Sin City: A Dame to Kill For knows what it wants, but utterly misses in its execution.
The folly of returning to an old franchise nearly 10 years after it was made has proven to be difficult at best and disastrous at worst. Whether it's expectation or the passage of time, film series that see such lapses hardly ever work out. This year's 300: Rise of an Empire was engaging in its leads, but it failed to attract audiences who saw the original as their Holy Bible of Violence. Sin City: A Dame to Kill For only strengthens my theory that all series have a shelf life.
Wrapping three stories of life in crime-ridden Sin City, we follow the further adventures of the bruiser Marv (Mickey Rourke), dancer Nancy (Jessica Alba), and anti-hero Dwight (Josh Brolin), as well as new ones by the gambler Johnny (Joseph Gordon-Levitt). Some want money, others respect, and a couple just want to wash away their demons. But the city always throws up obstacles like Senator Roark (Powers Booth), the black widow Ava (Eva Green), and her massive bodyguard Manute (Dennis Haysbert), all of whom want Sin City to retain its well-earned name. As its most hard-boiled residents - including Gail (Rosario Dawson) and her militarized sex kittens - get caught in the crossfire, the city gets ready to claim another life under its mean and unforgiving streets.
The original Sin City succeeded so completely because it mixed a modernized noir script with appealing characters and an intoxicating blend of ultra-violence and sexuality. Dame simply slathers on the sex, dials down the violence, and hacks almost every character we come into contact with...and I don't mean 'hack' like cut them in two, although that does occur as well. The only redeeming quality appears to be Green, an actress who knows how to sell her sex like a shrewd businesswoman. There's few times when she's actually clothed, but her dark gazes and manipulative assets could draw in the most chaste man or woman. She seduces everyone, from Dwight to an SC detective played by Christopher Meloni with perfect suavity and a killer body to boot.
But a story must endure above the sex - see Nymphomaniac and Green's The Dreamers - and Dame never seeds anything of value, taking us on what feels like a 2-hour death march of character drama that feels tired and generally uninspired. We get it: Sin City is a cesspit with innocents ground down under its wheels. But it seems completely incapable of taking that element beyond skin deep, content to brandish its weapons, women, and corruption without elevating itself in the least. After Green is seen nude for the 12th or 13th time, the gyrations of Nancy - icing on the cake in the original - are more like dialed-in tease than a nerd's bondage fantasies come to life.

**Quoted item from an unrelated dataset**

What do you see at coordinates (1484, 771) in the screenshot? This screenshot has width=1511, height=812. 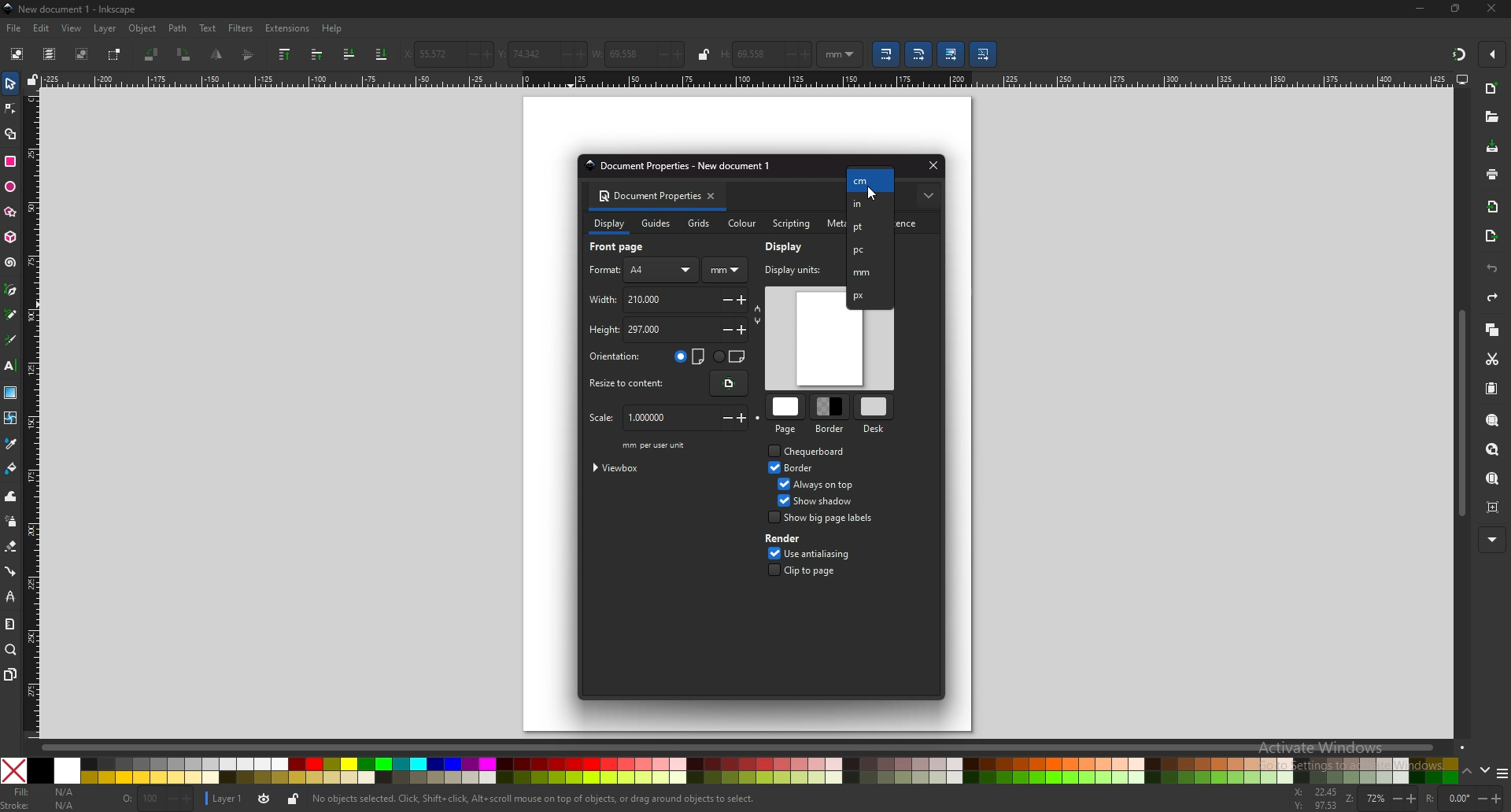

Confident in what it has but unable to successfully execute it, Directors Miller and Robert Rodriguez never gift us with a new set of memorable moments that made the original so enjoyable. Performances are mostly good enough (again, Green standing above everyone else), and the visuals are great once again. But our team also produces a menagerie of forgettable secondary characters who fail to stick around long enough for us to care about them, and ignore telling deeper stories about returning characters Marv and Gail. He's still the blunt weapon and she's still the ruler over her part of town, blah blah blah. Rather than upping the stakes and editing the runtime for maximum effect, Miller and Rodriguez tell one story too many. Alba should have followed Willis's smart decision to remain a pseudo-cameo and instead given us a dance for the ages. Instead, she gets her revenge on what becomes a wholly unsatisfying affair.
There was a time when films like Sin City and 300 threatened to re-imagine the Hollywood assembly line of making movies. Sadly, both returned this year worse for wear, missing core elements that separated themselves from the traditional action film. Sin City: A Dame to Kill For feels like old hat, regardless of its extraordinary visuals. In many ways, Hollywood has finally eclipsed these franchises, giving us the sex and violence we want with the deeper political intrigue we need. To say Sin City started it all would be about as much credit as I'm willing to give. Any other positive statements about this follow-up would simply be untrue.
Sin City: A Dame to Kill For is Rated R for strong brutal stylized violence throughout, sexual content, nudity, and brief drug use and has a runtime of 102 minutes.